Deux formations, créditées des plus fortes intentions de vote selon de récents sondages, l'ont prise pour cible.
Les islamistes du mouvement Ennahda ont suspendu la semaine dernière leur participation aux travaux et indiqué que cette décision pourrait être définitive.
De son côté, le fondateur du Parti démocratique progressiste (PDP), Ahmed Néjib Chebbi a vivement critiqué la commission, la jugeant "peu représentative", car ses membres ne sont pas élus. "Plus tôt elle partira, mieux ça sera pour le pays", a-t-il déclaré à l'AFP.

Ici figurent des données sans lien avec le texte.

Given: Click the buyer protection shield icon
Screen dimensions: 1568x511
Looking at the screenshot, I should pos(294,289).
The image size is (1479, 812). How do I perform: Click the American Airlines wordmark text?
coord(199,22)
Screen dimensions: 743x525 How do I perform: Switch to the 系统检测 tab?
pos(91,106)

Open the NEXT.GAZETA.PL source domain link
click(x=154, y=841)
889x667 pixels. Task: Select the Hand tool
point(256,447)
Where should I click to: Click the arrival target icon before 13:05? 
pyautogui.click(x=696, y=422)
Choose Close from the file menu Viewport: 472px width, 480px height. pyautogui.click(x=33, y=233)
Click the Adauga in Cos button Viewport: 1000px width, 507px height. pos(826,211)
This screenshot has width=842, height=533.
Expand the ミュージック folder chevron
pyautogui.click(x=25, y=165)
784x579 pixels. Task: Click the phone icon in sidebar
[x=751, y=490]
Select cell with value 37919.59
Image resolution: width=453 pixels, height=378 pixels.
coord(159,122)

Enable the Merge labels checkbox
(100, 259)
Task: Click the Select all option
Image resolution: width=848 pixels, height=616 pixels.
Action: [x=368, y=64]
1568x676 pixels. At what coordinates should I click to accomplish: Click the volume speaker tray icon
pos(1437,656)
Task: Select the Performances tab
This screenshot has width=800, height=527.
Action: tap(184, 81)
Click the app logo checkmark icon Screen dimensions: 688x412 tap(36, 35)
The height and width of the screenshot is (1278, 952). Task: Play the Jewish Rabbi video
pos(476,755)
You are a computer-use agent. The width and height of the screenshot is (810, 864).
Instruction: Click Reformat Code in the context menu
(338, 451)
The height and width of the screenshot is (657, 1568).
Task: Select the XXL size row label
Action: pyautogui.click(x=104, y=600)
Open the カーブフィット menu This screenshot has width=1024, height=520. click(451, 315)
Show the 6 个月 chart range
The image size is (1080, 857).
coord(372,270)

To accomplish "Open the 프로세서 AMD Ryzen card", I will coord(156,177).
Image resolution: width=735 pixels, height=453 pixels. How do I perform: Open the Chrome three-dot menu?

La "Haute instance pour la réalisation des objectifs de la révolution, la réforme politique et la transition démocratique", présidée par Yadh Ben Achour, a été créée fin février pour dessiner les contours des futures institutions de la Tunisie d'après la révolution qui a chassé du pouvoir l'ex-président Ben Ali, le 14 janvier dernier.
L'article 2 du décret-loi portant création de l'instance stipule qu'elle est "chargée d'étudier les textes législatifs ayant trait à l'organisation politique et de proposer les réformes à même de concrétiser les objectifs de la révolution relatifs au processus démocratique", une formulation suffisamment floue pour laisser place à diverses interprétations.
M. Ben Achour a affirmé pour sa part qu'un retrait, même définitif d'Ennahda "n'aurait aucun impact sur le travail" de sa commission. "Nous allons poursuivre la mission qui nous est dévolue pour la réalisation des objectifs de la révolution", a-t-il dit.
Pour Ennahda, comme pour le PDP, la commission outrepasse ses prérogatives en se comportant avant l'heure comme un parlement élu, alors que ses membres ont été désignés et non élus.
"Ce sont des gens qui s'arrogent un pouvoir dépassant leur représentativité", a jugé M. Chebbi. "Ils ont fait de bonnes choses, une bonne loi électorale (...) mais ils croient qu'ils sont un parlement qui va légiférer pour la Tunisie", a-t-il fait valoir dans un entretien à l'AFP.
Ennahda, qui devait tenir lundi une conférence de presse pour évoquer sa relation avec la commission Ben Achour, a annoncé mercredi dernier la suspension de sa participation en lui reprochant aussi de prendre ses décisions sans consulter tous ses membres. Un de ses cadres, Samir Dilou, a indiqué à l'AFP que ce retrait était "définitif".
Le mouvement islamiste avait déjà claqué la porte une première fois, fin mai, suite à une polémique sur le report des élections, initialement prévues le 24 juillet.
Finalement, suite à un accord entre le gouvernement, les partis et la commission, ces élections qui doivent doter le pays d'une assemblée constituante chargée d'élaborer une nouvelle constitution auront lieu le 23 octobre.
Le contentieux porte aussi sur le financement des partis. Les règles que la commission veut établir sont contestées par les grandes formations qui disposent déjà de ressources conséquentes et ne veulent pas voir leur marge de manoeuvre réduite, notent des commentateurs.
Mustapha Ben Jaâfar, chef du forum démocratique pour le travail et les libertés (FDTL), une formation de gauche, appuie pour sa part la commission dans ses efforts pour réglementer le financement des partis, afin qu'il y ait "au moins une égalité des chances au départ".
Pour lui, la commission a un acquis important à son actif. "L'avantage de cette institution, c'est qu'elle a adopté un mode de scrutin, elle a fixé la date des élections et élu une commission indépendante pour les préparer", a-t-il dit à l'AFP.
Après 23 ans d'Etat-parti, le nombre de partis a explosé après la révolution. Il y en a 94. Et 31 demandes d'agrément de nouvelles formations sont en cours d'étude au ministère de l'intérieur.